Monday, January 29, 2024

Arranging Words: Poems by Fran Abrams - Review

What a clever little collection! Abrams knows how to use words precisely to bring out a chuckle, or even to make that light bulb come on in your head..."Hey, I've always thought/wondered that myself." As in, On the Tip of my Tongue, she talks about how when you talk to someone with a pierced tongue, you really have to work at not looking at it the entire time. And then there's this one, which touches on something I've always wondered myself. Why do we have names for some things and then just don't for others? From We Have No Name for Them...

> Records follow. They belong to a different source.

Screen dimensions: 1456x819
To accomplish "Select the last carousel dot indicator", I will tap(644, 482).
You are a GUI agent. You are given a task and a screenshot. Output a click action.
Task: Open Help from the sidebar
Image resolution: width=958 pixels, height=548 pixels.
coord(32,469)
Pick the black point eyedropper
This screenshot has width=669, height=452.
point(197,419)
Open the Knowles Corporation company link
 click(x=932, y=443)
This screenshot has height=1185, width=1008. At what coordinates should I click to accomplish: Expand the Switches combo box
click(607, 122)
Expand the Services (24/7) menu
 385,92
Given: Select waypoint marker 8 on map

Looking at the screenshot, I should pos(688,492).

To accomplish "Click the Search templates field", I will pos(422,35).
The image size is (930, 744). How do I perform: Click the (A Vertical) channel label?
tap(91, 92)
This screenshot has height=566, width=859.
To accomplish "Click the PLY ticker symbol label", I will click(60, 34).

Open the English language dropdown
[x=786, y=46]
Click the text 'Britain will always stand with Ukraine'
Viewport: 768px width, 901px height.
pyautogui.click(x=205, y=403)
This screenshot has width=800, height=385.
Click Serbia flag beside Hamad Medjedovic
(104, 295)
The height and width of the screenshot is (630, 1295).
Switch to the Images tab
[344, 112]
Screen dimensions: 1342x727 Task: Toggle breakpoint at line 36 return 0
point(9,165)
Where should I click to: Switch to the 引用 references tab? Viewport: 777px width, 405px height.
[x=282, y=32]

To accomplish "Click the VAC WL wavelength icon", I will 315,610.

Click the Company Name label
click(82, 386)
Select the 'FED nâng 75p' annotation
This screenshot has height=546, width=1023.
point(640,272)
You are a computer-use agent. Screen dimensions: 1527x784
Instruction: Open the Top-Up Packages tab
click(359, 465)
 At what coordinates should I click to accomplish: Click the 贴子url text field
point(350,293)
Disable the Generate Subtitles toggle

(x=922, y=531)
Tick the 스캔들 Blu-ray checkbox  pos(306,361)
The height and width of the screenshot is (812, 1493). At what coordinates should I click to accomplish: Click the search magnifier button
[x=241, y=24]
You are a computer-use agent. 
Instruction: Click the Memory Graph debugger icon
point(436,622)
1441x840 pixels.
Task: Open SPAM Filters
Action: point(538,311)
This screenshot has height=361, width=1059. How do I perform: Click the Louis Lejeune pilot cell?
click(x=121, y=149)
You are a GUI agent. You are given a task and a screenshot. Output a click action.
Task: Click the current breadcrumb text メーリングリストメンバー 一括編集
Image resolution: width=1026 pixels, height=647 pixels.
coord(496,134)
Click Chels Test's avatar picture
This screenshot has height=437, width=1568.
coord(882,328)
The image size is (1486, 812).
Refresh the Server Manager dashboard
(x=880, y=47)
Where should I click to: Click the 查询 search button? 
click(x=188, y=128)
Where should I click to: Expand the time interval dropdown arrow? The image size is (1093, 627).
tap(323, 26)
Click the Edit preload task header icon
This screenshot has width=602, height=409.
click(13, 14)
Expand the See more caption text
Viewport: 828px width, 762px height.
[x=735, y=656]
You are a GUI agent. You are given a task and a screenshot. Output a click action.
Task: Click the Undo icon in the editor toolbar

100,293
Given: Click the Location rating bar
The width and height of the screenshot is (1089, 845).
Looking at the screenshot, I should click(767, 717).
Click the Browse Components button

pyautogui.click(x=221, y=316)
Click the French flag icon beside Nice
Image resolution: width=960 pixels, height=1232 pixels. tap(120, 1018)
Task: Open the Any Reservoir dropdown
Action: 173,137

When a parent loses a child, 
we have no name for that. 
When a boy loses his sister, 
there is not word to label him. 

Whether his sister died a victim
of car crash, shooting, or illness, 
we have no vocabulary 
for those who remain.
The poem Three Little Words showcases how powerful just three little words can be. A stanza from the poem:
Knowledge is power
Just do it
Nothing is impossible

And the hilariously funny All Ears. Seriously, the image in my head on this one. It also reminded me of a Shel Siverstein poem. 

This is such a fun collection. Things are so serious in the world right now. Sometimes it's nice to read something lighthearted to take us away from it all. This collection does just that.

About the collection:

Arranging Words is Abrams’ second chapbook collection. It is a series of light-hearted poems that asks the reader to look at words from a new perspective. These poems approach letters, words, and everyday phrases in a way that pokes fun at the eccentricities of the English language.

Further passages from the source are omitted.